Report how many lines of the entries contain the string "width", treating uppercase and lowercase as distinct. Give only the number.
□ □ □ □ □
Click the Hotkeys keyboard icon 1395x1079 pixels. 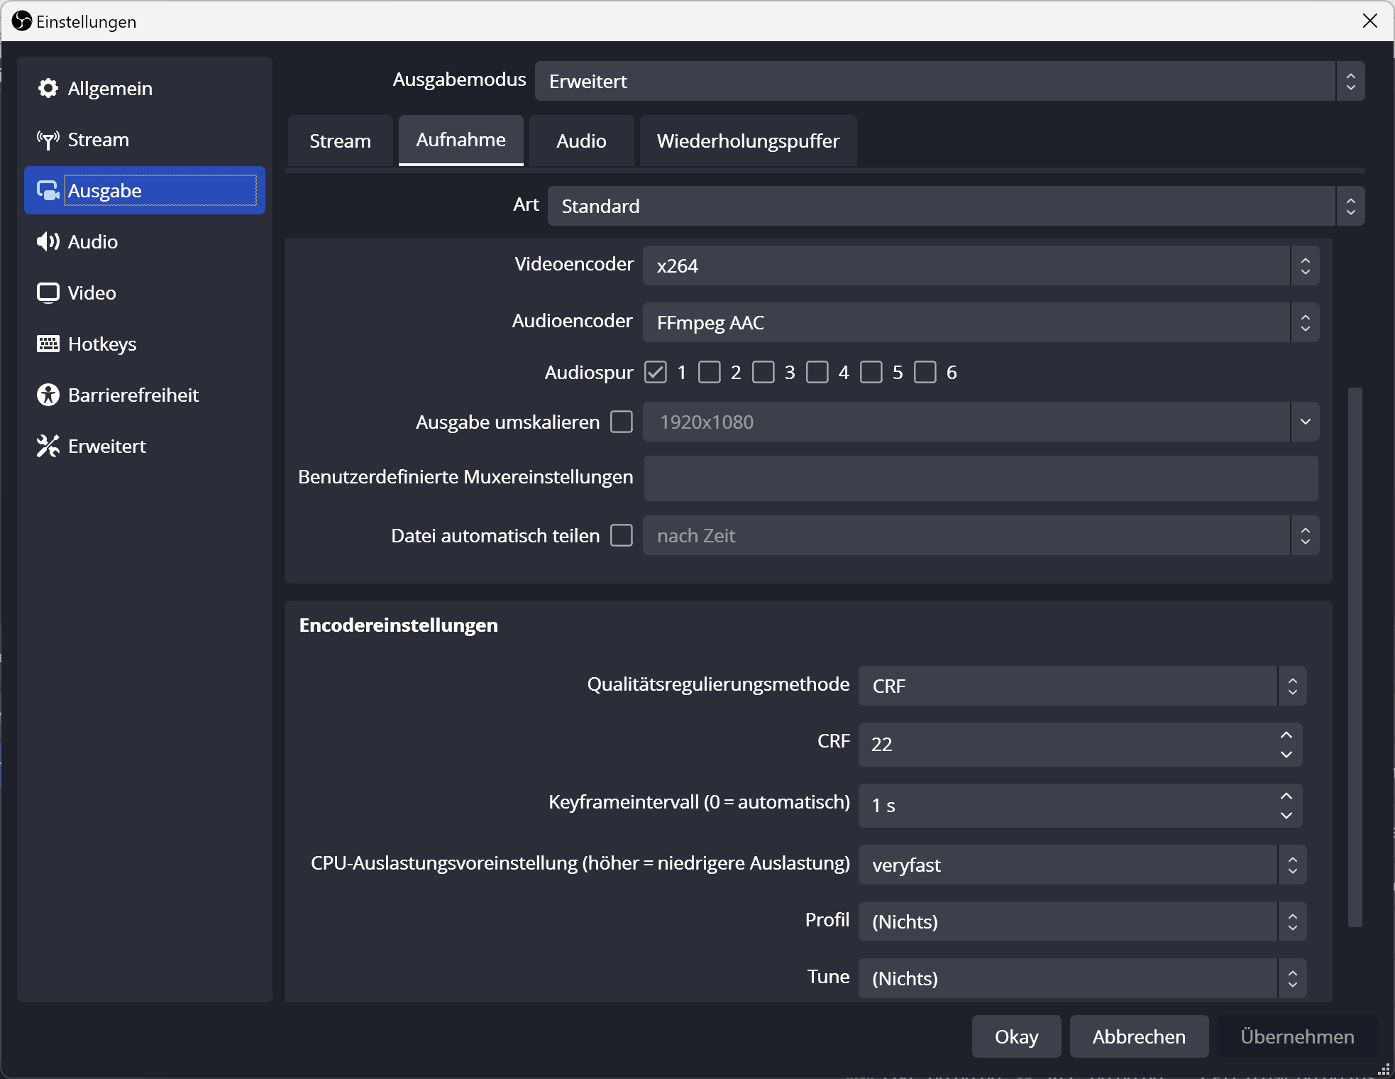pyautogui.click(x=48, y=344)
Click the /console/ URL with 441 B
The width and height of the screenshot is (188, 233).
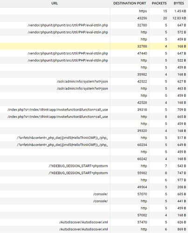click(x=100, y=201)
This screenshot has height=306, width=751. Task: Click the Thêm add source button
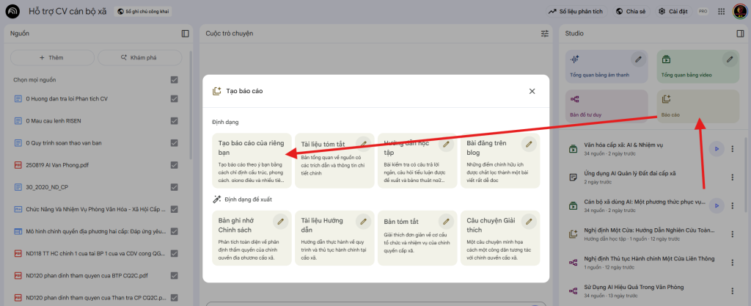tap(51, 57)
□ □ □ □ □
Written response: 2